* **Exercise requirements**: Arrange the items as a numbered list, starting with the line containing "Image resolution: width=1080" and ending with the line containing "[x=1035, y=134]", both included. Skip blank lines and leave the pictures out.

* * * * *

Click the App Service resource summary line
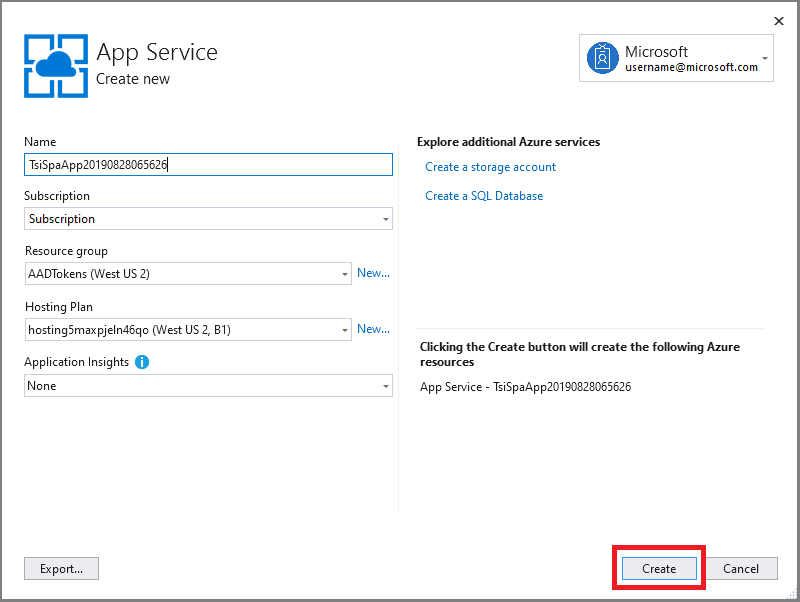Viewport: 800px width, 602px height. click(x=525, y=387)
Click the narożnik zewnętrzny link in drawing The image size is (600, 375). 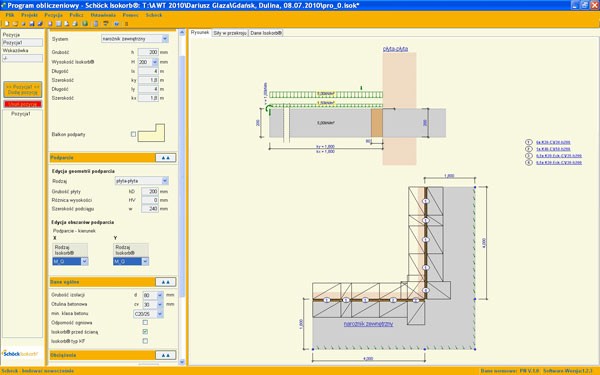click(x=368, y=324)
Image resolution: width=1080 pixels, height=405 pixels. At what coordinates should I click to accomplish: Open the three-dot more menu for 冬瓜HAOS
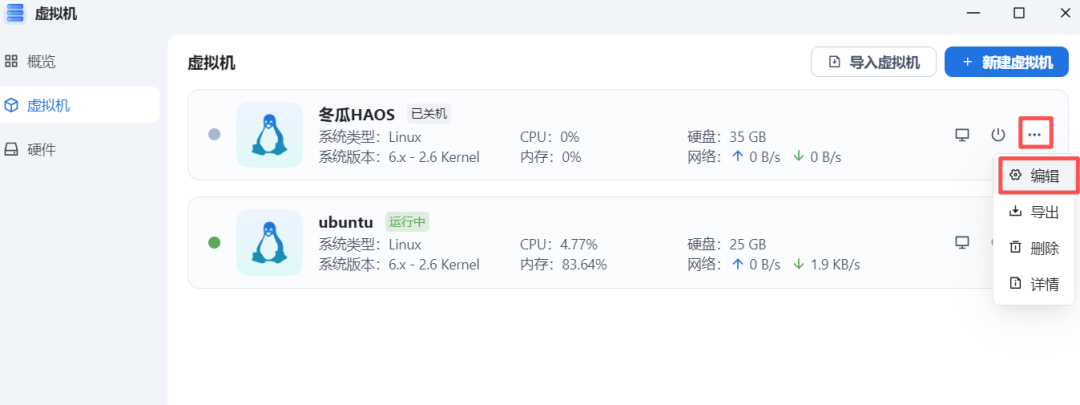[x=1035, y=134]
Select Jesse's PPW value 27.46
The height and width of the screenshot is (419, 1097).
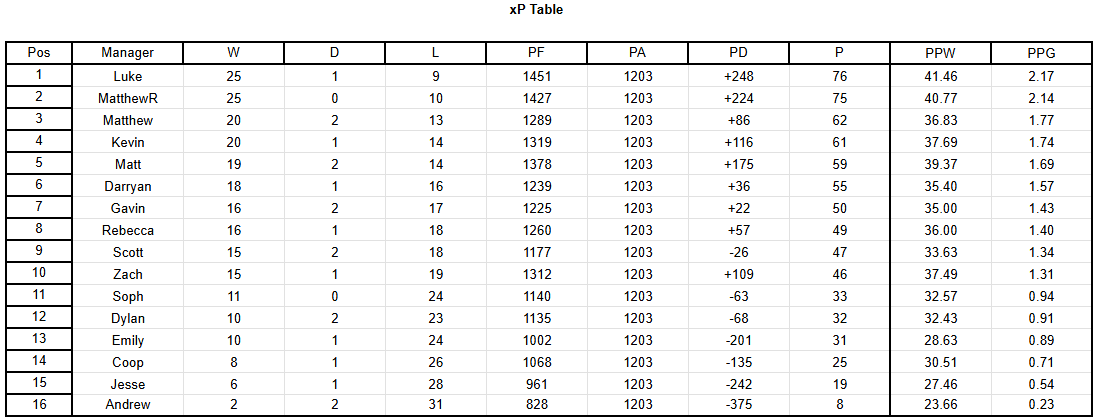click(x=941, y=384)
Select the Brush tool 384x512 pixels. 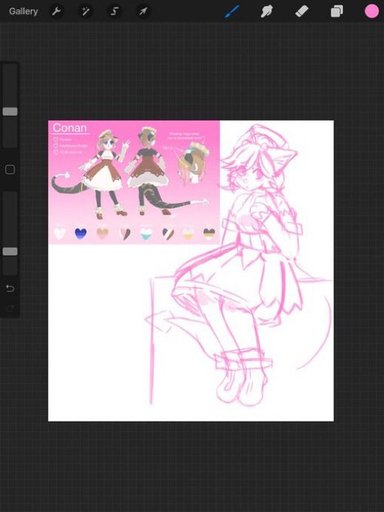[x=232, y=11]
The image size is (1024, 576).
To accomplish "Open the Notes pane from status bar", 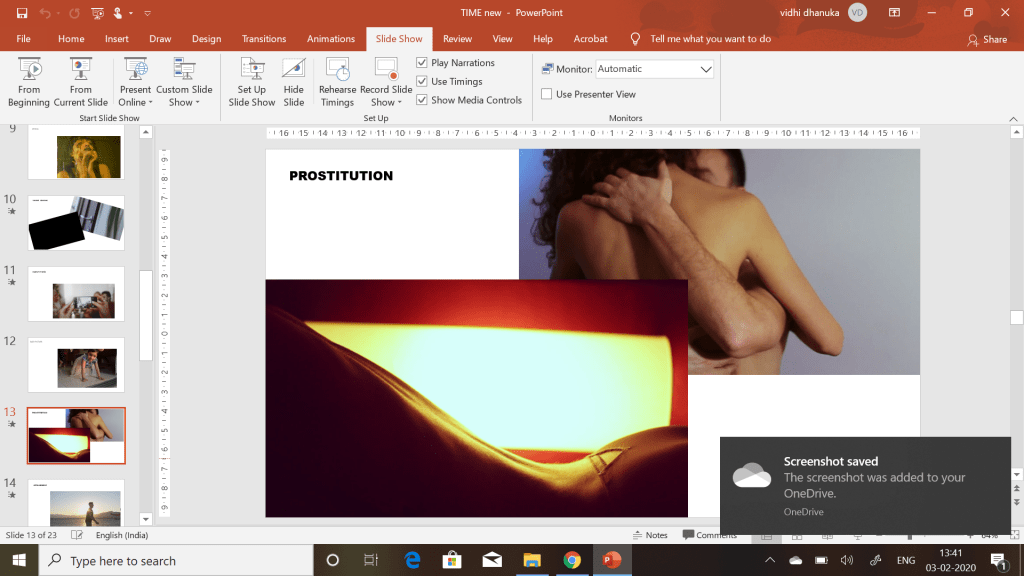I will pos(650,535).
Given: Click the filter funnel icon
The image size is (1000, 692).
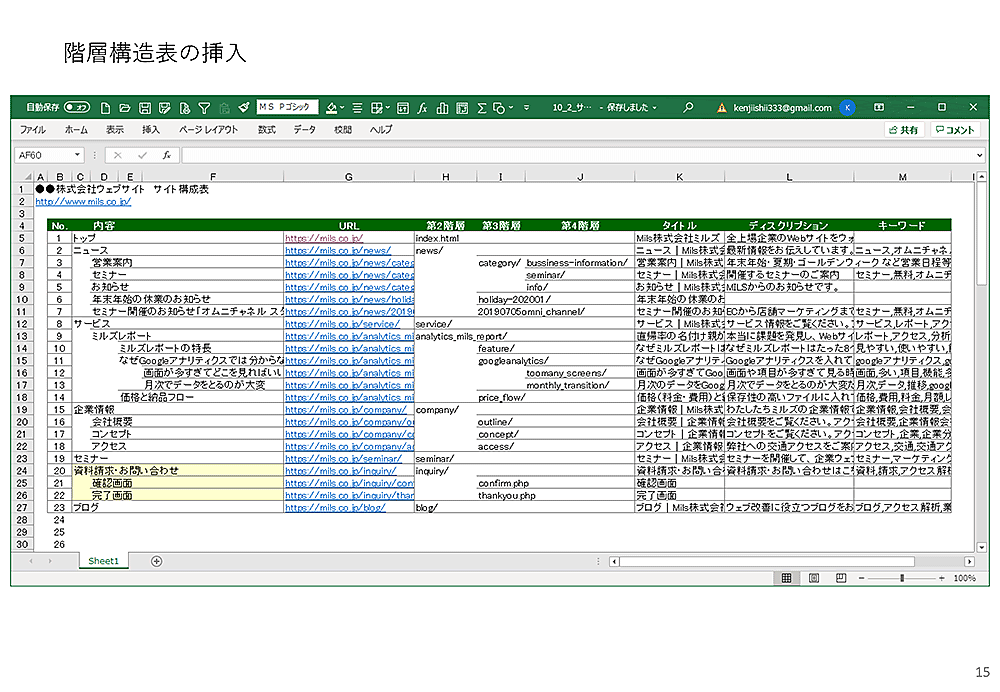Looking at the screenshot, I should coord(204,107).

* * * * *

* **Written solution**:
1. Image resolution: width=1080 pixels, height=405 pixels. At what coordinates should I click to accomplish: Open the three-dot more menu for 冬瓜HAOS
2. [x=1035, y=134]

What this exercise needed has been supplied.